Extract provided =>
Content starts
Published in final edited form as: Blood Cancer Discov. 2021 Apr 10;2(3):216–225. doi: 10.1158/2643-3230.BCD-20-0203

Figure 1. Tissue involvement by clonal hematopoiesis in cHL.

Figure 1

A. In this EBV-negative mixed cellularity cHL (case 2), the reactive microenvironment (mostly represented by T cells - not shown) belonged to clonal hematopoiesis almost entirely, as it featured a KRAS G60D mutation at a VAF of 45.9%. However, the HRS cell clone developed from a B cell not belonging to clonal hematopoiesis, after acquiring a JAK2 gain and a B2M mutation (genetic lesions typical of cHL) along with 55 additional somatic protein-changing mutations detected by WES in the HRS cell clone (ref. 15; “+55” in the HRS cell nucleus). Myeloid involvement by the clonal hematopoiesis is presumptive because we did not have a blood or bone marrow sample from this patient where to formally confirm it. HSC, hematopoietic stem cell.

B. In EBV-negative nodular-sclerosis case4, clonal hematopoiesis (carrying TET2 N1487Ifs84), which was detected in whole-blood leukocytes and likely involved the myeloid lineage (only or mainly), did not spread through either the lymphoid HRS cell clone or its reactive tissue microenvironment. Also indicated are mutations of two genes (ITPR3 and GRM7, recurrently targeted in cHL: ref. 15) that were found in HRS cells but not in blood leukocytes of this cHL case, along with additional 95 somatic protein-changing mutations detected by WES in the HRS cell clone (ref. 15; “+95” in the HRS cell nucleus).
Content ends
Extracted information =>
Content starts
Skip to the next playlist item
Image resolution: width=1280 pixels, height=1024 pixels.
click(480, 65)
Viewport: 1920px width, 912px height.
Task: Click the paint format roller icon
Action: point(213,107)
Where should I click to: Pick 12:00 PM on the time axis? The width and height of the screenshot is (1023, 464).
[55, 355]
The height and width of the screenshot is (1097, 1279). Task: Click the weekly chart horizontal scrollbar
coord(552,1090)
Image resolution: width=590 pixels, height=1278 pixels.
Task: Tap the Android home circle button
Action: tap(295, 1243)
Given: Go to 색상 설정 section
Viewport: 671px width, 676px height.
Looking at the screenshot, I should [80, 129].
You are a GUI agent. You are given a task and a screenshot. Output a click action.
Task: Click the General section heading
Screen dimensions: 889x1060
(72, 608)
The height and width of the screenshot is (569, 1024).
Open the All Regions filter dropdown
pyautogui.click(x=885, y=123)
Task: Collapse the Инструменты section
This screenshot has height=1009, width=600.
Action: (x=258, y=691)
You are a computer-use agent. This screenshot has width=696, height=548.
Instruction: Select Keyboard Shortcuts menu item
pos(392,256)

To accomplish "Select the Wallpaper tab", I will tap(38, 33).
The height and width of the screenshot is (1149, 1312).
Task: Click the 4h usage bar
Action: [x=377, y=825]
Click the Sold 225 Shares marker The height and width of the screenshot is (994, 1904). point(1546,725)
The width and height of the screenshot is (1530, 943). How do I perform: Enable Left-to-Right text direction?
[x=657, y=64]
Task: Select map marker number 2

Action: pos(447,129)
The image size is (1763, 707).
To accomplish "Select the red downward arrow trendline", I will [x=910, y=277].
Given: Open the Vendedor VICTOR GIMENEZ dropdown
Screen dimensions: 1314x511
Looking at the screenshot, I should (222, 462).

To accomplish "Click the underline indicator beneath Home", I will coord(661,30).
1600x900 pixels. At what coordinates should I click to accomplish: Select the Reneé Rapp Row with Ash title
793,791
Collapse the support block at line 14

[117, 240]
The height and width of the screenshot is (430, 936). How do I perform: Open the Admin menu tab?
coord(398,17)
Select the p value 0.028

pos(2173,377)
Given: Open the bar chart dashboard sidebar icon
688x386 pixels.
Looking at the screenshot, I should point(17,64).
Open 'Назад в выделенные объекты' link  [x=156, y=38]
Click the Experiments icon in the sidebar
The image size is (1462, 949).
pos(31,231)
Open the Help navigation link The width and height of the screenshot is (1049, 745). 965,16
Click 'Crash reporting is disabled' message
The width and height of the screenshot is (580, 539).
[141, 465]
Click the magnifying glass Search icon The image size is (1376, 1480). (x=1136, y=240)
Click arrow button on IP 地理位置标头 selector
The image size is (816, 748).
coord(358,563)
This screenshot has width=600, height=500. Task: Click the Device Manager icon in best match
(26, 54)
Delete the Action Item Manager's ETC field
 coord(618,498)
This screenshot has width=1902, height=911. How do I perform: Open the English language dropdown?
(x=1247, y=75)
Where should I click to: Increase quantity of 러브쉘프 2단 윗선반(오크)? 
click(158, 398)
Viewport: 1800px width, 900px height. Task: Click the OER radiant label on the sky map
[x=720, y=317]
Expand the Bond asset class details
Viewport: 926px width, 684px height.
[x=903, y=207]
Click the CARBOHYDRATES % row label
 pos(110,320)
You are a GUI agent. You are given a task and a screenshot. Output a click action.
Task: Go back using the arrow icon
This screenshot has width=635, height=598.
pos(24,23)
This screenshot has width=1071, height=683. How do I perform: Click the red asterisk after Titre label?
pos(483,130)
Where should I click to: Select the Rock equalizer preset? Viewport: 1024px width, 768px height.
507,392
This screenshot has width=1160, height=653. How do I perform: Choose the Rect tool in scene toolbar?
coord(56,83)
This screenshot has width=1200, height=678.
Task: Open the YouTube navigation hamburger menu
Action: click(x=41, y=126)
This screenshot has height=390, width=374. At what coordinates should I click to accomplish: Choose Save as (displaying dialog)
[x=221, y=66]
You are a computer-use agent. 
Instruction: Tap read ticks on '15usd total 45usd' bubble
Content ends
Work to complete =>
1/ Do the following statements agree with the figure legend on clonal hematopoiesis in cHL? For each, answer yes or no and quote the deciding words. (a) In case 2, the KRAS G60D mutation was found at a VAF of 45.9%. (b) In case 2, myeloid involvement was confirmed using a bone marrow sample. (c) In case 4, clonal hematopoiesis was detected in whole-blood leukocytes.
2/ Retype the part of the figure legend on clonal hematopoiesis in cHL that opens with the words containing "Figure 1. Tissue" and closes with "hematopoietic stem cell.".
3/ Carry the figure legend on clonal hematopoiesis in cHL forward from its final sentence.

Answers to the problems =>
1/
(a) Yes: "featured a KRAS G60D mutation at a VAF of 45.9%"
(b) No: "we did not have a blood or bone marrow sample from this patient where to formally confirm it"
(c) Yes: "which was detected in whole-blood leukocytes"

2/
Figure 1. Tissue involvement by clonal hematopoiesis in cHL.

Figure 1

A. In this EBV-negative mixed cellularity cHL (case 2), the reactive microenvironment (mostly represented by T cells - not shown) belonged to clonal hematopoiesis almost entirely, as it featured a KRAS G60D mutation at a VAF of 45.9%. However, the HRS cell clone developed from a B cell not belonging to clonal hematopoiesis, after acquiring a JAK2 gain and a B2M mutation (genetic lesions typical of cHL) along with 55 additional somatic protein-changing mutations detected by WES in the HRS cell clone (ref. 15; “+55” in the HRS cell nucleus). Myeloid involvement by the clonal hematopoiesis is presumptive because we did not have a blood or bone marrow sample from this patient where to formally confirm it. HSC, hematopoietic stem cell.

3/
C. Tissue distribution of clonal hematopoiesis in case 5, showing a double mutant DNMT3A R882H and TET2 Q1274* clone with likely multilineage involvement of B, T and myeloid cells, which spread through both the microenvironmental and HRS cell components of cHL. The latter component was infected by EBV and lacked almost any other somatic mutations that could have caused the neoplastic transformation of its mature B-cell of origin (only three protein-changing mutations being present exome-wide in the HRS cell clone but not in reactive lymphoid cells, indicated as “+3” within the HRS cell nucleus; and none of them targeted a gene recurrently mutated in cHL; ref. 15). Involvement of myeloid cells by clonal hematopoiesis is presumptive because we did not have a blood or bone marrow sample from this patient where to formally confirm it.